I hear people talk about their relationship with God like He's a best friend sitting right next to them. Sounds like they have a childish imaginary friend. And if I'm honest, God doesn't usually feel that way to me. He doesn't feel like He's in the room. He feels like a truth I know is true, the same way I know gravity is true. I don't doubt for a second that He is real. There have been seasons where He was unmistakably in the room. But that's not how I live my daily life. So when I watch other people experience God as a continual presence, it feels like a distant thing I'm observing from the outside. Like I'm hovering above it in the third person, not really in it. And I feel like I'm missing out.
This doesn't shake my faith. I'm not writing this because I'm in crisis with God. I just want to experience that. And the reality is that, because of my upbringing and my own trauma, I run from emotional experiences. I don't embrace them. I sometimes even doubt whether they're legitimate, because I was taught pretty young that emotions are troublesome, that they get in the way of the things you need to get done. I was conditioned not to feel.
Now, I do feel. So I'm not actually a psychopath. I just can't regularly summon any feelings, and I can't reason my way into it either. I don't know if this is just brain chemistry. Maybe it's the way I'm permanently wired. There are different giftings within the family of God, and I hold on to that to make myself feel more normal. It doesn't mean I don't pray. I do pray. My prayers are just short, concise, and efficient. I've read a lot of books on prayer, and I rotate them into my reading rhythms. I follow prayer warriors and regularly listen to podcasts to expose myself to those who are great in this area. I show up to our weekly prayer meetings. My seminary even had a spiritual formation track that forced some of these principles onto me early on. I did enjoy those classes even if I didn’t always get it.

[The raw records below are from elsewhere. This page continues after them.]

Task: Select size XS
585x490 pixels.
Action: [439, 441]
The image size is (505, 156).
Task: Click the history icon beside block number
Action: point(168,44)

But I keep asking the same question: why am I wired to feel so little here? And why does a blessing in one area of my life cost me in another?
This same wiring, the struggle to have an emotional experience with God, makes me really good at a lot of things in life. But to the people closest to me, I think it's more of a curse. I struggle to be open about my emotions, partly because I often don't even know what they are. That's just not how I process the world.
Here's the metaphor I keep coming back to. When someone describes experiencing God like a friend in the room, I feel like they're seeing the world in color and I'm seeing it in black and white. They're pointing at the shades, describing these beautiful things they see, and I'm colorblind. I can tell something real is there. I just can't see it the way they do.
So yeah. Sometimes I feel like a psychopath.
I like being around those who see the world this way. I enjoy being challenged and pushed on this. But I don't always feel like I actually change when I'm in those spaces. And I honestly don't know whether being colorblind on this is okay, just part of how I'm made, or whether it's something I'm supposed to fight to change. I don't always like that this is my default response.
I just wish I could feel a bit more in those moments. That’s my prayer.